"Dünya Kadınlar Günü"nde Kadınların yönetimde yer alması...
Türkiye Kurumsal
Yönetim Derneği “Yönetim Kurulu Serisi”nin I. yayını olarak hazırlanan ve 14
Ocak 2016’da kamuoyu ile paylaşılan “Bağımsız Yönetim Kurulu Ücret
Araştırması”nda[1] payları
borsada işlem gören şirketlerde 856 Bağımsız Yönetim kurulu üyeliğinden
86’sının Kadın üyelerden oluştuğu saptamıştır. Bu verilere göre 66 Kadın Yönetim
Kurulu üyesi, şirketlerin Yönetim kurullarında yer almaktadır. Birden fazla
hatta üç, dört farklı şirkette görev alan kadın yönetim kurulu üyelerinin
olduğu görülmektedir.
Türkiye Kurumsal
Yönetim Derneği’nin “Yönetim Kurulu Serisi”nin II. yayını olarak hazırlanan ve 24 Mart 2016’da kamuoyu ile paylaşılacak “BIST Şirketleri Yönetim Kurulları
Araştırması”nda[2] ise 513
şirketin Yönetim Kurullarının yapısı analiz edilmiştir.
Kurumların yüksek
performanslı, rekabetçi ve uluslararası yönetim ilkelerine sahip, paydaşlarına
en fazla değer yaratan kurumlar haline gelmesi, yönetim kurullarının yapı,
faaliyet, etkin çalışmalarının Kurumsal yönetimin en önemli konularından olduğu
açıktır. İş hayatında nitelikli eğitim ve deneyim sahibi kadınların şirketlerde
gerek icra yönetiminde en üst kademelerde, gerekse Yönetim kurullarında yer
alması kurumsal yönetimin çeşitliliği açısından da çok önemlidir.
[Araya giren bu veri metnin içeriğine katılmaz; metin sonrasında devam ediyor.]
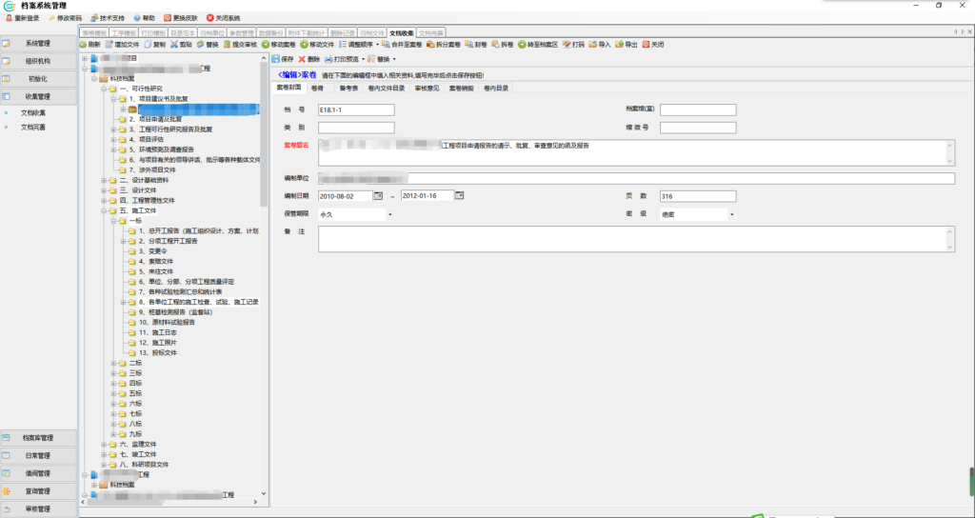Open the 档案库管理 sidebar section
Image resolution: width=975 pixels, height=518 pixels.
tap(39, 438)
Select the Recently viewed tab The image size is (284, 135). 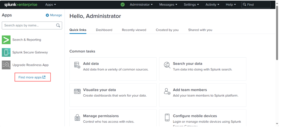click(x=134, y=30)
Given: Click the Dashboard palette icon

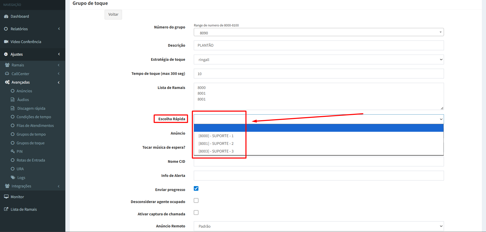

Bu ülkemizde
de her zaman desteklenen ve son yıllarda artan bir trend kazanan bir olgudur.
TUİK[3]
kazanç yapısı araştırmalarında yönetici pozisyonunda kadınların erkeklere göre
% 7,3 oranında fazla ücret aldıkları saptanmıştır. 2010 yılına ait olmakla
birlikte bu konuda yayınlanan en son veri olarak TUİK tarafından ilan edilen bu
raporda profesyonel meslek gruplarında bu oran erkekler lehine % 19,4 daha
fazladır. Bundan nicelik açısından olmasa da yönetici kademesine geçen
kadınların ücretlerinin daha fazla olduğu sonucuna varmak mümkündür. Ancak
diğer kademelerde ücretlendirmede kadına göre negatif bir sonuç olduğu
söylenebilir.
TUİK Ocak 2016[4]
verilerine göre 15 ve daha yukarı yaş üstü nüfus olan 58 Milyon 366 bin kişiden
28 Milyon 802 bini iş gücüne dahil olmayan nüfustur. Bu nüfusun 11 Milyon 303
bini ev işleriyle meşgul olarak belirtilmektedir. Buradan işgücüne dahil
olmayan nüfusumuzun %39,2’sinin çalışabileceği halde çalışmayan kadın nüfus
olduğunu söyleyebiliriz. Türkiye’nin eğitim istatistiklerinde kadın/erkek
verilerine bölgesel anlamda bakıldığında kadın aleyhine çok büyük farklar olmadığı,
eğitim durumunda her seviyede yaklaşık oranlar olduğu söylenebilir. Diğer bir
yaklaşımla ülkemizde çok önceki geçmiş yıllara göre kadın açısından negatif bir
ayrımcılık yoktur. Burada önemli olan husus eğitim görmüş kadın nüfusumuzun,
aldığı eğitimin gereği ve karşılığı olarak iş gücüne katılımının
desteklenmesidir. TUİK 2013[5]
verilerine göre 15 ve daha yukarı yaş nüfusu 57 Milyon 419 bin kişidir. Bu
nüfusta kadın erkek oranı hemen hemen aynıdır. Okuma yazma bilmeyenlerde 443
Bin erkek, 2 milyon 200 bin kadın şeklindedir. Ancak yönetici kademesini
ilgilendiren yüksek okul, yüksek lisans, doktora mezunu nüfusumuza
baktığımızda; 1 milyon 518 bin toplam yüksek okul mezununun % 48 oranıyla 728
bininin kadın, 171 bin toplam yüksek lisans mezununun % 48 oranıyla 74 bininin
kadın, doktora toplam mezunun 40 bin kişinin % 43 oranıyla 17 bininin kadın
olduğunu görmekteyiz. Sayı olarak olmasa da kadın/erkek açısından oranların
ülkemiz adına sevindirici olduğunu düşünebiliriz.
Ülkemizde iş
hayatında ücret, işe alım ve terfi süreçlerinde cinsiyete özel kriterler
tanımlanmasının özellikle son yıllarda yüksek oranda yapıldığı söylenemez.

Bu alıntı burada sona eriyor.